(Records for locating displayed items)
· · · ·
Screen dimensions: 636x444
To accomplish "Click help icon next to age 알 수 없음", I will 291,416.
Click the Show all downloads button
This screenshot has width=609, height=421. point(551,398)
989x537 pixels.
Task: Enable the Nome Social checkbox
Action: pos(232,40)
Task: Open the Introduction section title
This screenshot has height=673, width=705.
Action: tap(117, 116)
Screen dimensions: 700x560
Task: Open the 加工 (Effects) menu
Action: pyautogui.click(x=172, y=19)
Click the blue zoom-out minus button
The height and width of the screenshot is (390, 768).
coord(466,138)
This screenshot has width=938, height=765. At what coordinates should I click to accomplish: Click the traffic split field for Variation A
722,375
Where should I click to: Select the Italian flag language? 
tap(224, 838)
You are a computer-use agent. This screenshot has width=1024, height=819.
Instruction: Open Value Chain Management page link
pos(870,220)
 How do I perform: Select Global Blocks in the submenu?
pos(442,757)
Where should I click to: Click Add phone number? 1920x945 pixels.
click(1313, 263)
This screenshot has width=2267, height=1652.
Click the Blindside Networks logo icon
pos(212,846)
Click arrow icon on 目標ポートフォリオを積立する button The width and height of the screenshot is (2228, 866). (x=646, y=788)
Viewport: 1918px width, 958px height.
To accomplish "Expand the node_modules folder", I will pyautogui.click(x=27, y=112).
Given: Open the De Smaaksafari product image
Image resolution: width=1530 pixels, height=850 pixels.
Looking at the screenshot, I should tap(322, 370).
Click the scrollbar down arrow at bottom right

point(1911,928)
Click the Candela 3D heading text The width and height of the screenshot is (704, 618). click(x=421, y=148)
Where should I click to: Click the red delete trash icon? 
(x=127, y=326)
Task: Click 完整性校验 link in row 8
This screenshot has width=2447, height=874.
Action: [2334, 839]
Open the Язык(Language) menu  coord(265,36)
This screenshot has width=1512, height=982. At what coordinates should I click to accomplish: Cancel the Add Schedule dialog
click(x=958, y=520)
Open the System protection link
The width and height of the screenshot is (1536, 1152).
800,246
· · · ·
● **Problem**
Retype all of the data above line for line, without changing a single character.

● **Result of this exercise**
Screen dimensions: 636x444
To accomplish "Click help icon next to age 알 수 없음", I will 291,416.
Click the Show all downloads button
This screenshot has width=609, height=421. point(551,398)
989x537 pixels.
Task: Enable the Nome Social checkbox
Action: pos(232,40)
Task: Open the Introduction section title
This screenshot has height=673, width=705.
Action: tap(117, 116)
Screen dimensions: 700x560
Task: Open the 加工 (Effects) menu
Action: pyautogui.click(x=172, y=19)
Click the blue zoom-out minus button
The height and width of the screenshot is (390, 768).
coord(466,138)
This screenshot has width=938, height=765. At what coordinates should I click to accomplish: Click the traffic split field for Variation A
722,375
Where should I click to: Select the Italian flag language? 
tap(224, 838)
You are a computer-use agent. This screenshot has width=1024, height=819.
Instruction: Open Value Chain Management page link
pos(870,220)
 How do I perform: Select Global Blocks in the submenu?
pos(442,757)
Where should I click to: Click Add phone number? 1920x945 pixels.
click(1313, 263)
This screenshot has width=2267, height=1652.
Click the Blindside Networks logo icon
pos(212,846)
Click arrow icon on 目標ポートフォリオを積立する button The width and height of the screenshot is (2228, 866). (x=646, y=788)
Viewport: 1918px width, 958px height.
To accomplish "Expand the node_modules folder", I will pyautogui.click(x=27, y=112).
Given: Open the De Smaaksafari product image
Image resolution: width=1530 pixels, height=850 pixels.
Looking at the screenshot, I should tap(322, 370).
Click the scrollbar down arrow at bottom right

point(1911,928)
Click the Candela 3D heading text The width and height of the screenshot is (704, 618). click(x=421, y=148)
Where should I click to: Click the red delete trash icon? 
(x=127, y=326)
Task: Click 完整性校验 link in row 8
This screenshot has width=2447, height=874.
Action: [2334, 839]
Open the Язык(Language) menu  coord(265,36)
This screenshot has width=1512, height=982. At what coordinates should I click to accomplish: Cancel the Add Schedule dialog
click(x=958, y=520)
Open the System protection link
The width and height of the screenshot is (1536, 1152).
800,246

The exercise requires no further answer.